Today was a good day- had a fun day out and my bipolar seemed in check. (These two don't always go together!) I figured today is as good as any to start a memoir of having (/being) bipolar.
I am now nearly 40, and have been officially diagnosed as bipolar for about six years. Like most people diagnosed with bipolar, I had symptoms many years before I was officially given the label. Most of us go 10, 20, 30 years before some psychiatrist finally says, "You know, you don't have depression; you're bipolar," or, "What your regular doctor said was PMDD (premenstrual dysphoric disorder), is really mania..."
What's more, websites, books, and magazines often list the symptoms of bipolar in a way that makes me scratch my head and say to myself, "Yeah, but..." Things like, "Fast speech, lowered inhibitions, depression, mixed states..." aren't very descriptive and leave the general person confused. It seems the disease de jour is bipolar, with the least bit of irrational behavior being tossed aside is "oh, she's just bipolar!" and laughter ensues. But, having bipolar is anything but funny. Oh sure, hypomania- "under mania"; e.g. less than manic- has made me "laugh my head off", and run around making passes at men as if I've had a bit of cocaine (or two Red Bulls, pick your poison- and no, I've never had either!). But the reality of these states isn't as clear-cut as the labels make them, and it isn't as fun as society makes them out to be. In fact, they can be seriously dangerous!

(Source material)
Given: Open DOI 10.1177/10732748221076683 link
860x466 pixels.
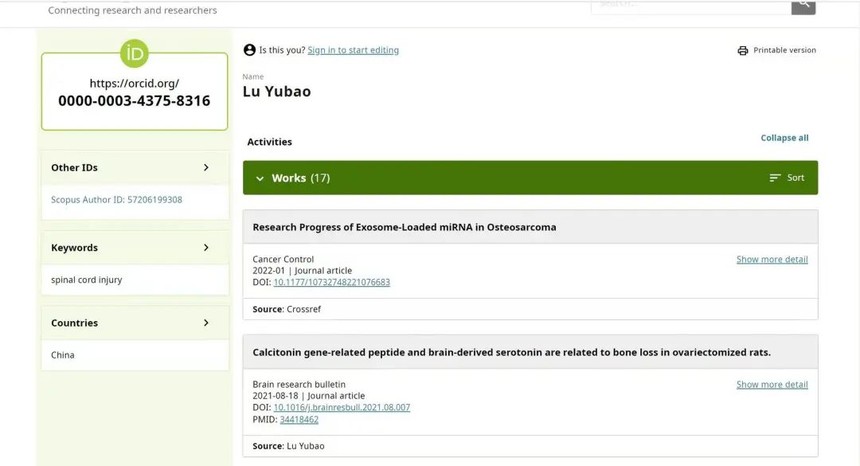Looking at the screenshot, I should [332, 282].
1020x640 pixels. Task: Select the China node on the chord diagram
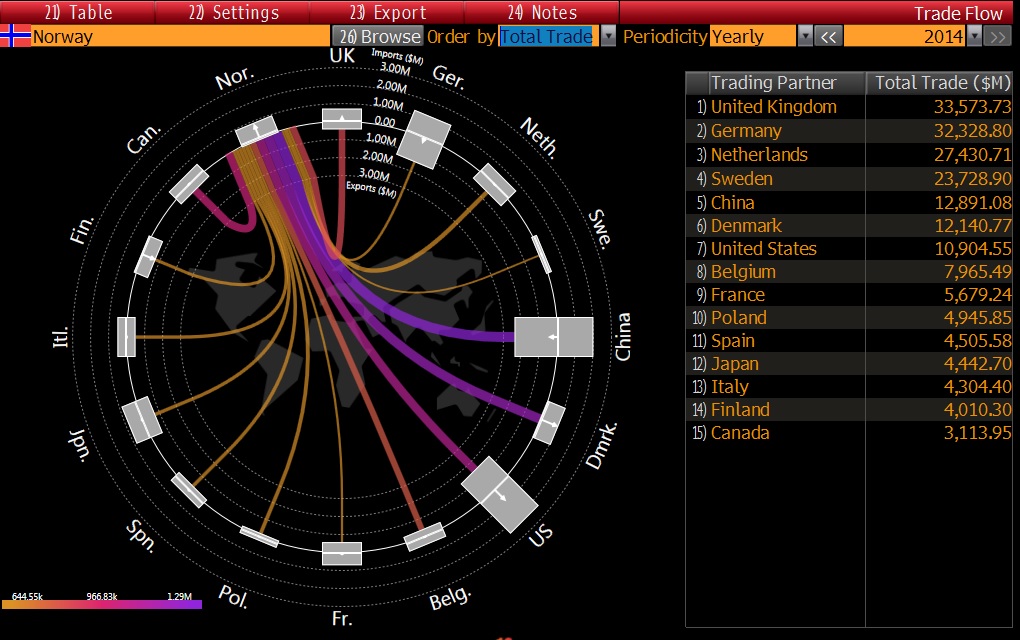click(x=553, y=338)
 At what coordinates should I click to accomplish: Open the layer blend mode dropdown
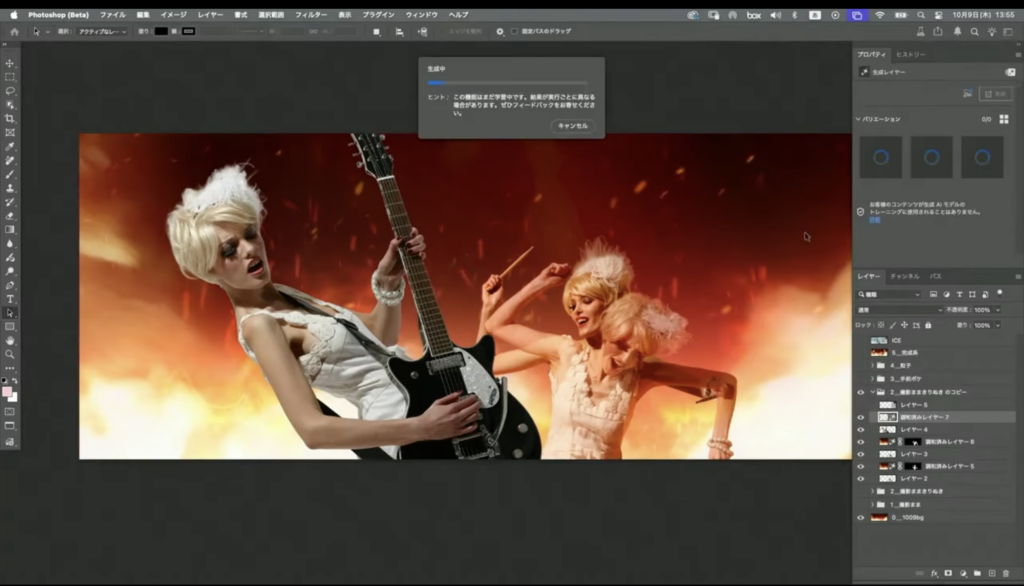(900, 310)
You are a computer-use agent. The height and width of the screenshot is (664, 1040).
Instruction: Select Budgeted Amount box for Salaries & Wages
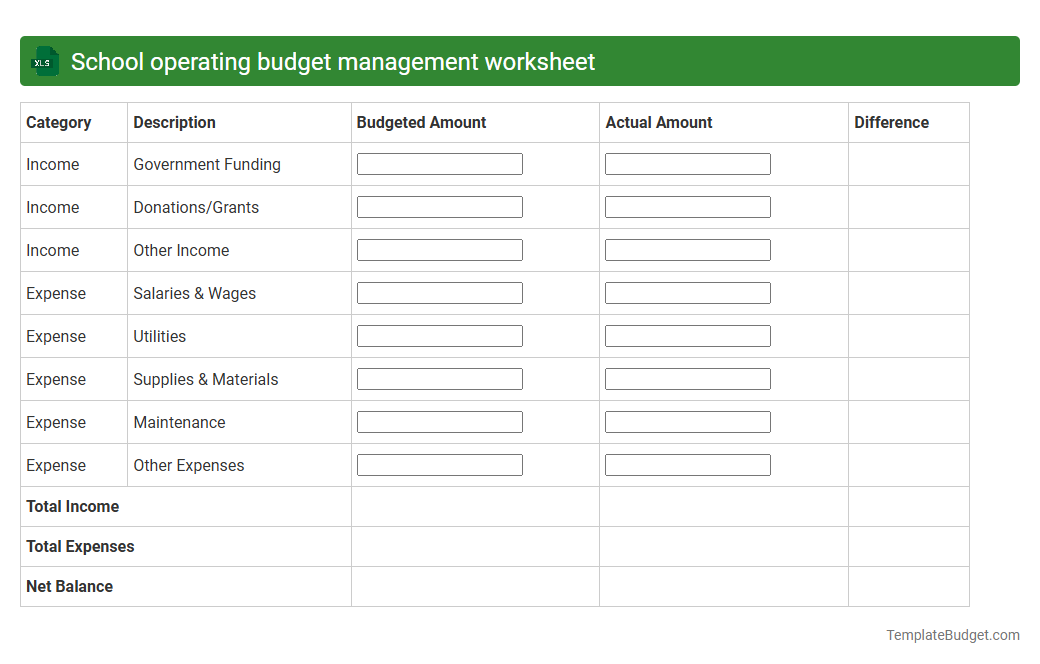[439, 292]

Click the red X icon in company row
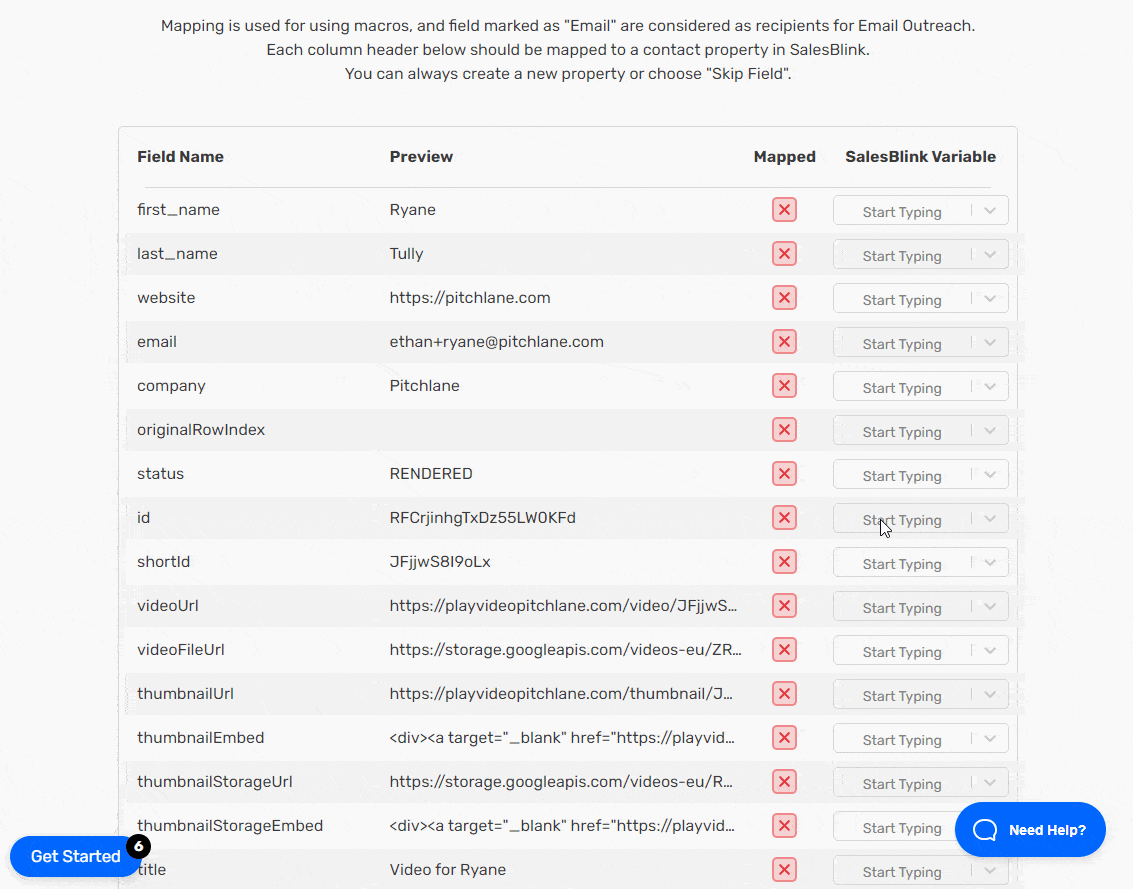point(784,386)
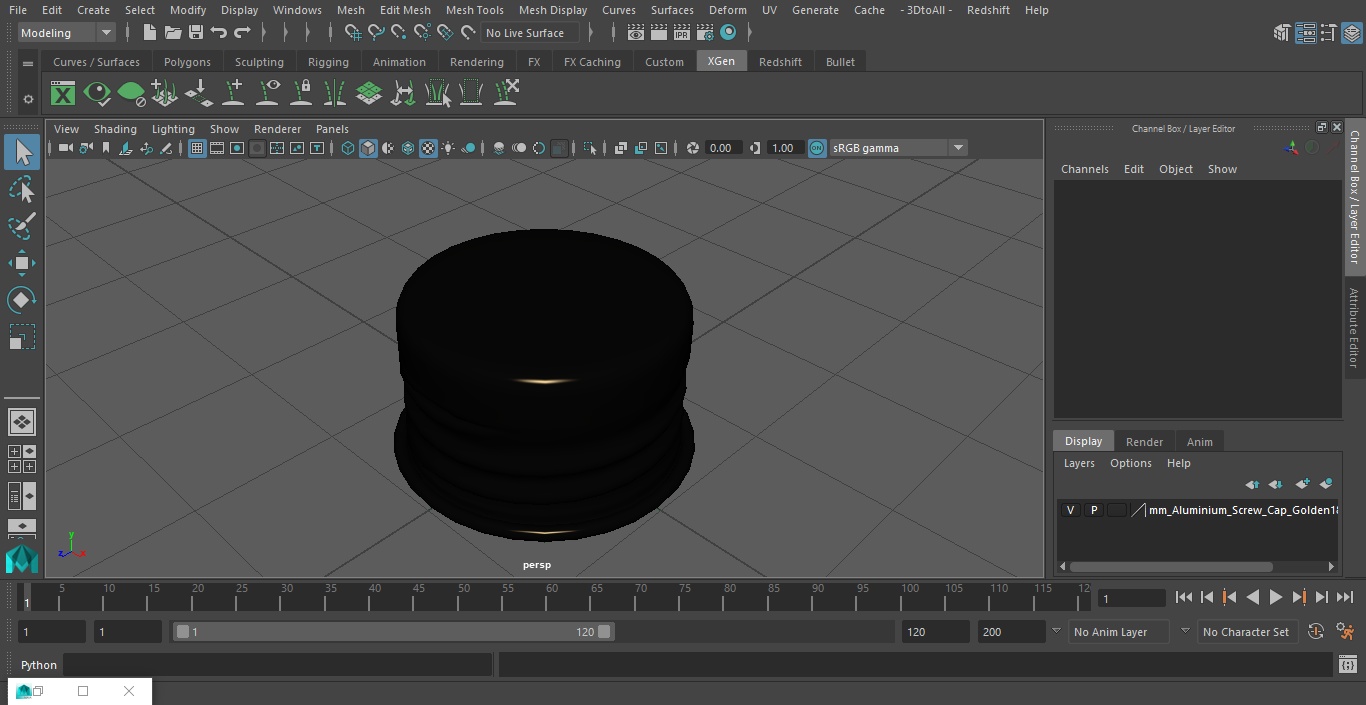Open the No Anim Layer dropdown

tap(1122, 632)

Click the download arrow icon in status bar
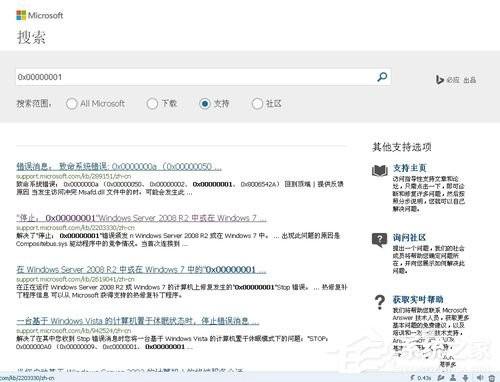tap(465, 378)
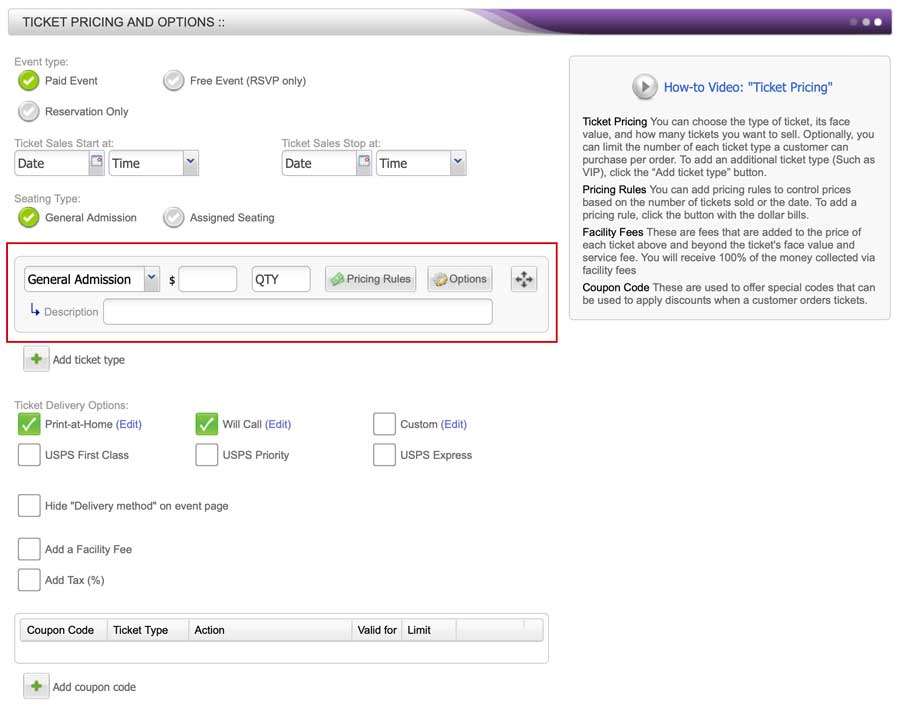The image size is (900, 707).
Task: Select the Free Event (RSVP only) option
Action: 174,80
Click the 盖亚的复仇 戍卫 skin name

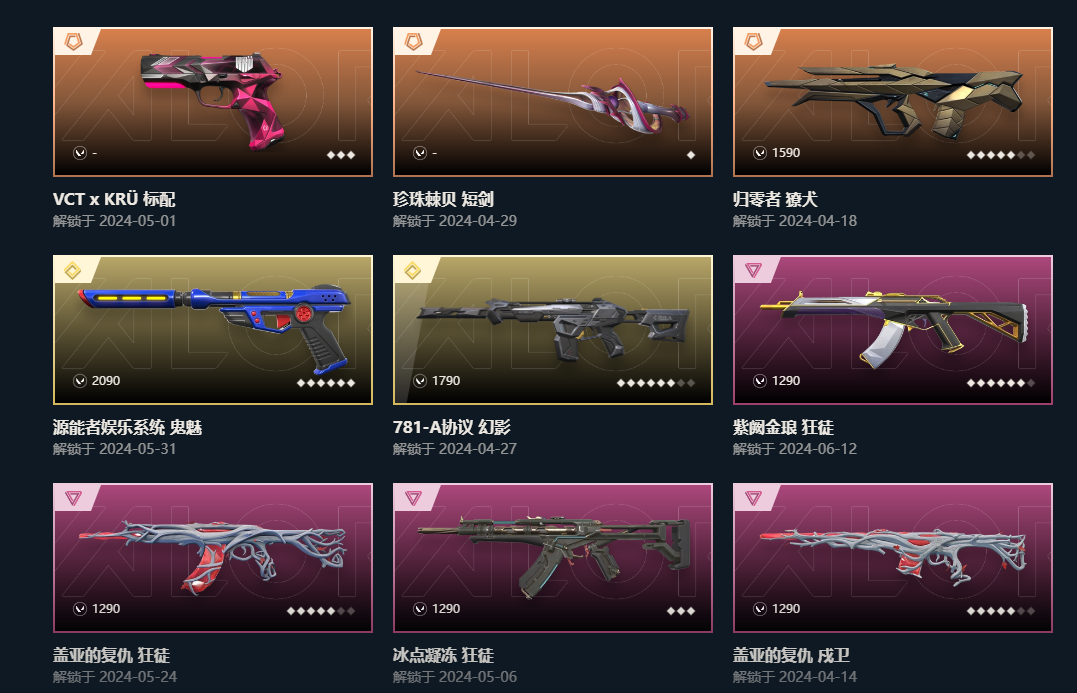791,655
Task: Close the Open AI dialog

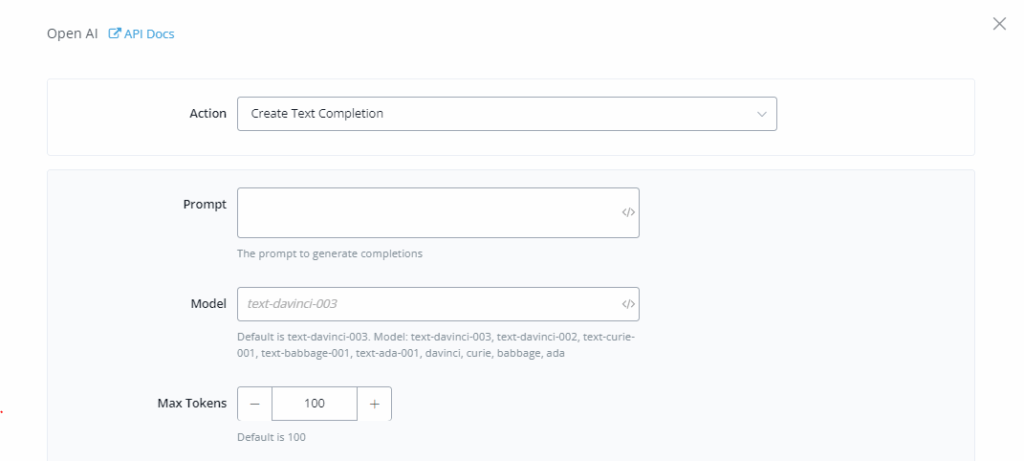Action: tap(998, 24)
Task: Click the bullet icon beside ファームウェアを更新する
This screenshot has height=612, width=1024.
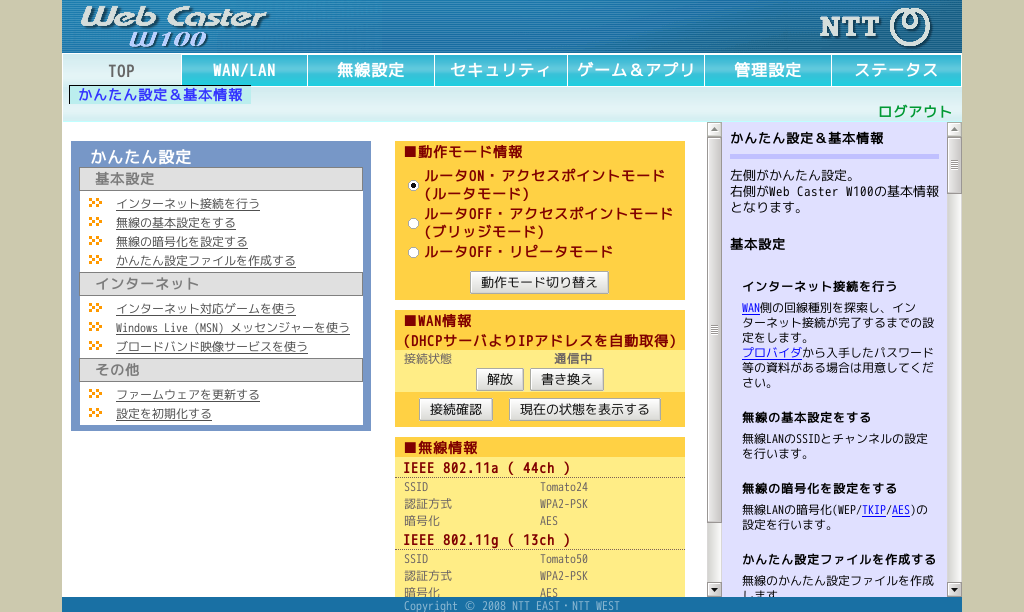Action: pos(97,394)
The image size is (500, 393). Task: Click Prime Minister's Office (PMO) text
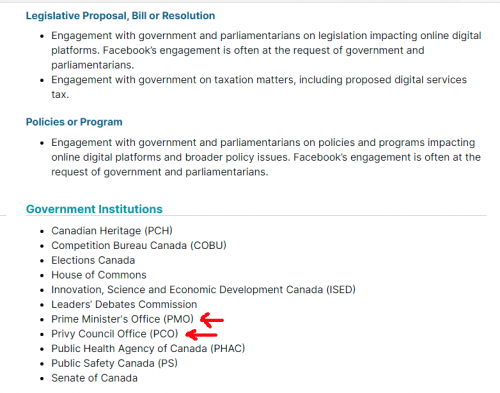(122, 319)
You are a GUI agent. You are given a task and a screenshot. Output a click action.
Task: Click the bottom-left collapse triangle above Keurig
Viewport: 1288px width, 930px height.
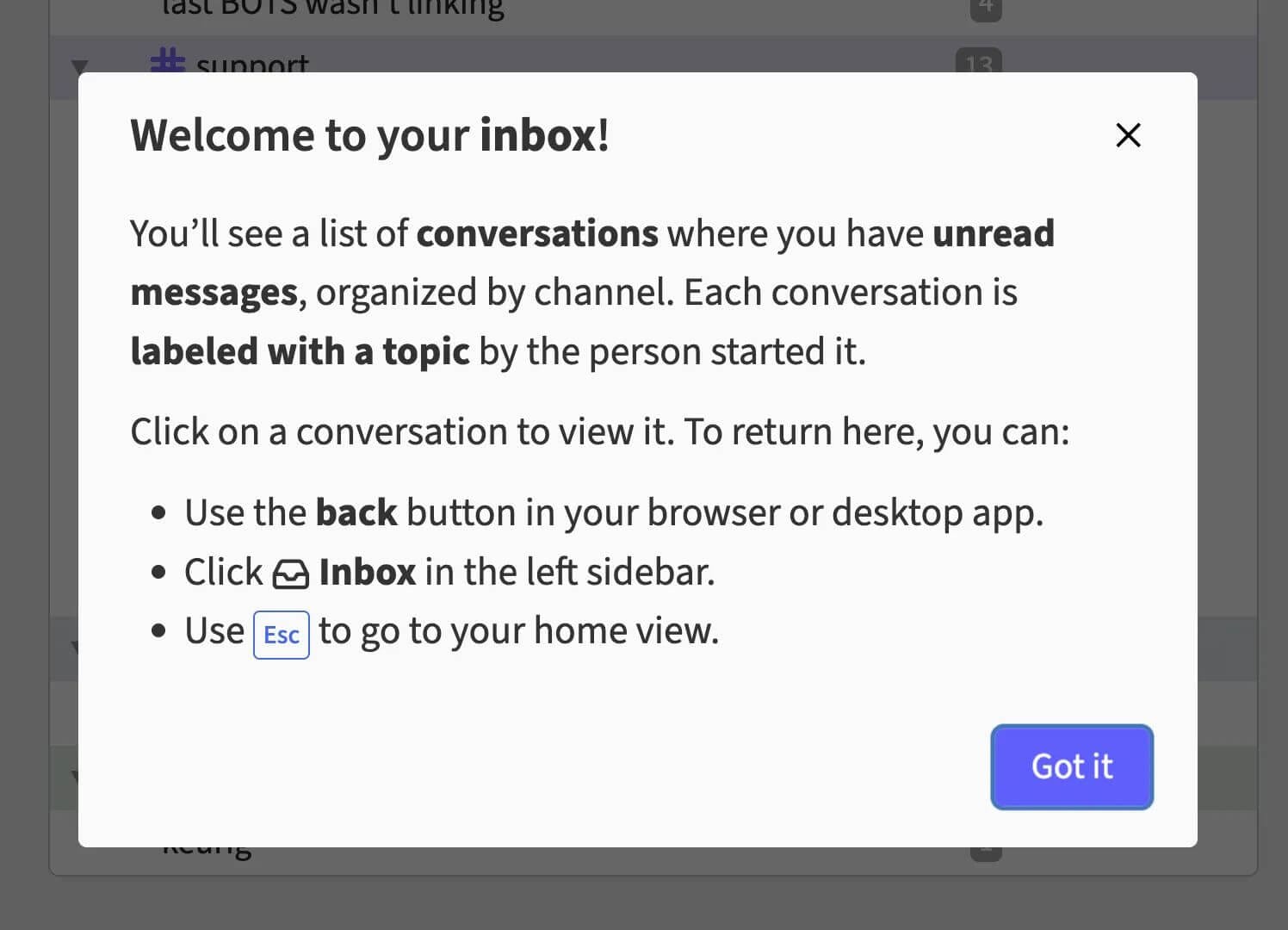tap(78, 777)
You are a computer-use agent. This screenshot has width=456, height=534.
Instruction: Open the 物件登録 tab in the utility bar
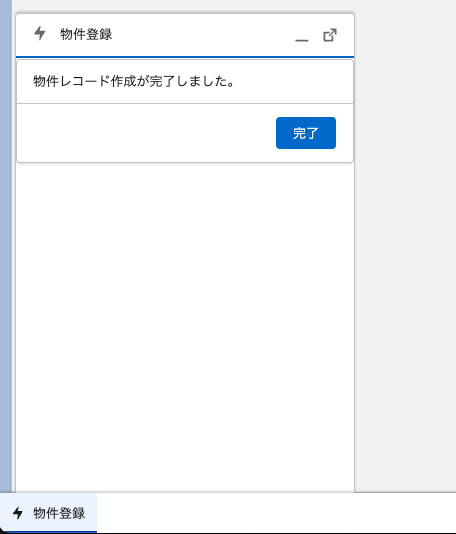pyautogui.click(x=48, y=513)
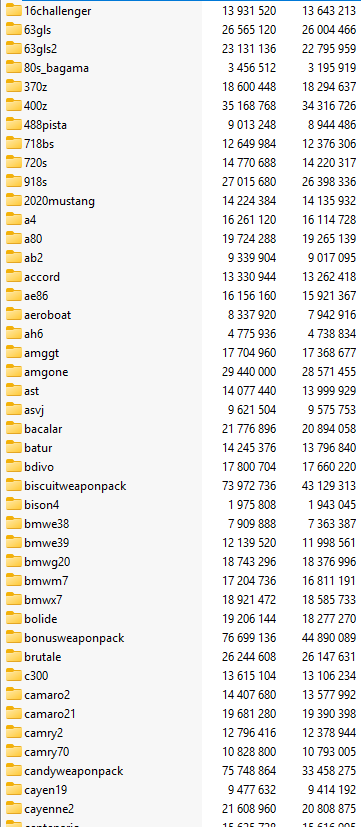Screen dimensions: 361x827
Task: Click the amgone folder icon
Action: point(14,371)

(Task set)
- A) Write out the part of the bipolar memoir, starting at "Today was a" and ending at "having (/being) bipolar.".
- B) In the bipolar memoir, how long has the writer been officially diagnosed as bipolar?
- C) Continue the bipolar memoir from its final sentence.
The rows come from a separate source, unrelated to the memoir.

(Answer set)
- A)
Today was a good day- had a fun day out and my bipolar seemed in check. (These two don't always go together!) I figured today is as good as any to start a memoir of having (/being) bipolar.

- B) About six years.

- C)
More then any of this, I am ME first and then bipolar. There was a thread online where some people asked "Am I bipolar or do I have bipolar?" The score was pretty divided. Although, most of what I will type here will be about bipolar, remember that there are certainly days where I'm perfectly hunky dory and those just don't get included because they aren't as on topic. I may try to go find some old posts of mine that illustrate how I was feeling at the time I was having an episode, but I will also try to recreate things from memory.